Temelin controversy reaches climax
The Czech Republic's second nuclear power station at Temelin is now fully loaded with nuclear fuel and ready for ignition. Amidst heated debates about whether to hold a referendum on putting the plant in operation, the former Prime Minister and the current lower house speaker, Vaclav Klaus, has not hesitated to throw his weight in favour of nuclear energy and Temelin. Vladimir Tax has this report.
The Klaus government decided to complete Temelin in 1993, but many say the decision was based on misleading information. Temelin is now complete, and Mr Klaus visited it at the weekend. He was impressed by this hybrid of Soviet and Western technology, and described Temelin as a state-of-the-art, absolutely high-tech facility. He said he would be 100 percent against a referendum on putting the plant into operation because in his view, it was purely a technical question which the general public did not understand, and an issue which could be manipulated by various pressure groups. By this he meant nuclear-free Austria and environmental initiatives.

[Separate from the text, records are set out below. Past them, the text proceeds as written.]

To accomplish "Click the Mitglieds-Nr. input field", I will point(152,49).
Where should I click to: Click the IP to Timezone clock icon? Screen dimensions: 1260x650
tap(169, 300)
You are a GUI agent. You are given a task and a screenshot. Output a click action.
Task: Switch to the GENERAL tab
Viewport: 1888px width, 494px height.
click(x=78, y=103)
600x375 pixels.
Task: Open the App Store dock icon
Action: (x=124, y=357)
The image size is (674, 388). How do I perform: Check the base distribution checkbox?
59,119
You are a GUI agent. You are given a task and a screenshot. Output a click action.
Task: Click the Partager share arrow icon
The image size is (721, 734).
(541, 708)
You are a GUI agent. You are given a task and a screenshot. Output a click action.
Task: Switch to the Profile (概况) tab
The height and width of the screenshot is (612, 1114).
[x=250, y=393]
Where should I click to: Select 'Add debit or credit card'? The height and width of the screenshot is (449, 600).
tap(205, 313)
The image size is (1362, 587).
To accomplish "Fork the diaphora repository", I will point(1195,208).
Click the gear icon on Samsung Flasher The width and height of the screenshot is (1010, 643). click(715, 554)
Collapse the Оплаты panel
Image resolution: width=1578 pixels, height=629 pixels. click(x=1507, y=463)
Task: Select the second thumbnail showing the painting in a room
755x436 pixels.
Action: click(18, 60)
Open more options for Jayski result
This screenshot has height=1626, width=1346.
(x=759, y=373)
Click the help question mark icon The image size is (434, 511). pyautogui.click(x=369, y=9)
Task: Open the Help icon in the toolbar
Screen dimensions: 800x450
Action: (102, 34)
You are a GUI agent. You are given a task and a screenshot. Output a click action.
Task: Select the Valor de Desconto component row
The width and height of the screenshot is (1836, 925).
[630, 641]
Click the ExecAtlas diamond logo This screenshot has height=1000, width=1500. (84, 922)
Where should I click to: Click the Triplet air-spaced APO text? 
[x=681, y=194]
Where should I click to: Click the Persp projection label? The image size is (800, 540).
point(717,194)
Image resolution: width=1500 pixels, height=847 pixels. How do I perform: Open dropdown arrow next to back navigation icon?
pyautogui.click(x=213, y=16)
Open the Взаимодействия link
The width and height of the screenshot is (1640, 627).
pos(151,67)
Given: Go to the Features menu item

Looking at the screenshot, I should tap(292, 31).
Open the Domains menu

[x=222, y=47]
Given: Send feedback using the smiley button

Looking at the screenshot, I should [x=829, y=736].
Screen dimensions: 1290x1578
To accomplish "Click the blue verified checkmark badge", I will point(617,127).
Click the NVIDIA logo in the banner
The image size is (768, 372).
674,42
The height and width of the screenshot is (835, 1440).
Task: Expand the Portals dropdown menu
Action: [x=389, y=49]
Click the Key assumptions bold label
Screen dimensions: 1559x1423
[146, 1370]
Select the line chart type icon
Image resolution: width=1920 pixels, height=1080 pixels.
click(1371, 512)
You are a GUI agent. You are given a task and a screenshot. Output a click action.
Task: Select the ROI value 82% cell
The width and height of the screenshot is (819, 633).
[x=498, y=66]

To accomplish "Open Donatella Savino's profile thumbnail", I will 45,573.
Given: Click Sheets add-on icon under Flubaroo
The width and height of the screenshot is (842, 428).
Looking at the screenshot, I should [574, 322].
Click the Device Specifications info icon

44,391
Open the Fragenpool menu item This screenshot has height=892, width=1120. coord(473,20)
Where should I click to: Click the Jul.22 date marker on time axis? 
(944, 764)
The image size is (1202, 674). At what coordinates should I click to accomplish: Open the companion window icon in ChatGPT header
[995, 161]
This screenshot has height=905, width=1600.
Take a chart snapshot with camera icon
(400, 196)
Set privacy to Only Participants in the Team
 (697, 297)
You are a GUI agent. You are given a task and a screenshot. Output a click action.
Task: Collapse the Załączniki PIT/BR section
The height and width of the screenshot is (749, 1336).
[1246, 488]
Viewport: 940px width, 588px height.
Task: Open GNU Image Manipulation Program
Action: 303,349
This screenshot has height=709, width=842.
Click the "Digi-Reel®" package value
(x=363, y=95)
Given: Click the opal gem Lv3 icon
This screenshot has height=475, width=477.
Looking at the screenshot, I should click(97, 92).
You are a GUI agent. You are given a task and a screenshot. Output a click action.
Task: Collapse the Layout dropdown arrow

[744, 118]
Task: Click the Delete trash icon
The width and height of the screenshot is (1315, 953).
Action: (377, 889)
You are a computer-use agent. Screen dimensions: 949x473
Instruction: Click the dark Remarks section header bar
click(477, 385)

Mr Klaus gave a clear signal that he was unmoved by the 114,000 signatures under a petition calling for a referendum on Temelin, which was handed to parliament last week. This has come as no surprise, Mr Klaus never having been an advocate of direct democracy, to say nothing about his attitudes towards environmental protection. What is more surprising in this respect, is the Social Democrat government's reluctance to back the referednum, considering the minority ruling Social Democratic Party promised to hold a referendum on Temelin in their election manifesto.
Temelin obviously is not an easy case to decide as there are so many safety, economic, environmental and social aspects of differing importance - from the basic fact that Temelin is an experiment combining 1980s-style Soviet-designed reactors with modern Western control technology, to the surplus of electricity in both the Czech Republic and neighbouring countries, to the future or rather the fate of coal mining in North Bohemia and the thousands of jobs which are now in jeopardy.
Both the advocates and opponents of Temelin cite arguments from renowned experts and professionals. There are those who say that holding a referendum would have been reasonable back in 1993, before Temelin cost a 100 billion crowns. The point now, critics say, is that politicians should finally realize that they represent their voters and should respect their wishes and keep their own promises.